凛は、人生について悩みながらも、楽しいことは素直に楽しく受け入れているようだ。
はしゃぐというほどでもなく静かな筆致だが、友達とクリスマスの準備とか前年にはなかったトピックスが並ぶ。
皮肉なことに、彼女を励ました俺が、今は不安のどん底だ。
筆を軽く滑らせて返事を書いていたのが信じられない。
何を書こう。
心配を掛けたくない。俺の苦しみに巻き込みたくない。
凜への返事が、書けないでいる。
どれほど自責の念が深くても、一人では悩み続けられないということを思い知った。
自分との対話だけでは袋小路だ。
今どうなっているのか。様子を聞きたい。
せめて、声を聞きたい。
とうとう思い切って電話を掛けてみた。
留守番電話だった。
「ずっと一人で考えています。

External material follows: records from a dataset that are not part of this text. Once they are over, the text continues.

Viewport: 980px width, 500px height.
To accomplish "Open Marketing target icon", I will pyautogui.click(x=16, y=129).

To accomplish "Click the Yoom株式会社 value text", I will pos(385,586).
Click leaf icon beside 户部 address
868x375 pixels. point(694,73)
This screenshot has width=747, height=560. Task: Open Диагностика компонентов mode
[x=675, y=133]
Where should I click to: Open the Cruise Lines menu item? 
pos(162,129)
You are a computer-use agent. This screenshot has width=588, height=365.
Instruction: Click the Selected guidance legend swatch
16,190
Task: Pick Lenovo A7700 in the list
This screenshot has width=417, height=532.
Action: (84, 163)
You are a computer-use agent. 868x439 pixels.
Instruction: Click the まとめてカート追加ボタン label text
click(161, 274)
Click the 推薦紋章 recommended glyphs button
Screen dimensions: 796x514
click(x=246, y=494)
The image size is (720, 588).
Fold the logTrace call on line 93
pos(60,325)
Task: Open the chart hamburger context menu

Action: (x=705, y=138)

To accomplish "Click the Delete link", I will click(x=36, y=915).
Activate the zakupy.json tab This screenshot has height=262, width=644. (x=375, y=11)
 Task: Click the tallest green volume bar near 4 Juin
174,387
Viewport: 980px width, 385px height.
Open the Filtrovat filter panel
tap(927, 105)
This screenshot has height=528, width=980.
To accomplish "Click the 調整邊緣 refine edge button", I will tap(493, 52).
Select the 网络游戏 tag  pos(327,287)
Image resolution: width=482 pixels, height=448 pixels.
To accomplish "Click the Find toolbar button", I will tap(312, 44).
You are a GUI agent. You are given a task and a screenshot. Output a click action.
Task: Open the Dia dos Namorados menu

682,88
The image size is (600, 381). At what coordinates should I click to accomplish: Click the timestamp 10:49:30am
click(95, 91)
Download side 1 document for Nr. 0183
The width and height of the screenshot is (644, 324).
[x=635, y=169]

何が悪かったのかとか。とにかく話しをしたい。真美の気持ちを聞きたい。俺の気持ちは変わらないでいること…それが正しいことなのかどうか」
もし電話がかかってきたら、言おう。
会いたい。
そうだ、松山へ行こう。
果たして、電話はかかってきた。
「電話ありがと、さわにい。ごめんね、しばらく連絡できなくて」
思ったよりすっきりした声だった。
「調子はどう?…ああ、いろいろとさ」
「うん…? 忙しいかな?」
「なんで疑問形なんだよ」
少し笑った。
病院にもしょっちゅう行ってる。だから忙しい。
けれど、慣れた。人に言われなければ、忙しいのだと気付かないくらい。だから疑問形。
「ね、俺、会いたい。ちゃんと話したい。松山に行ったら、会ってくれる?」
「ん、いいよ。…てゆうか、ありがとう。会いに来てくれるのうれしい」
拒まれはしなかった。それだけを心の支えに、会いに行ける。
日帰りとはいかない距離なので、バイトの都合などで、帰省を兼ねて大みそかの出発となった。
昼過ぎ、松山駅に着く。
真美が手を振っていた。あの夏と同じようで違う。胸を衝かれる。
「案内します。どこ行こうか?」
松山城まで15分ほどだというので、二人で歩き始めた。
間抜けなことに、手袋をしているので、手をつなげないままだ。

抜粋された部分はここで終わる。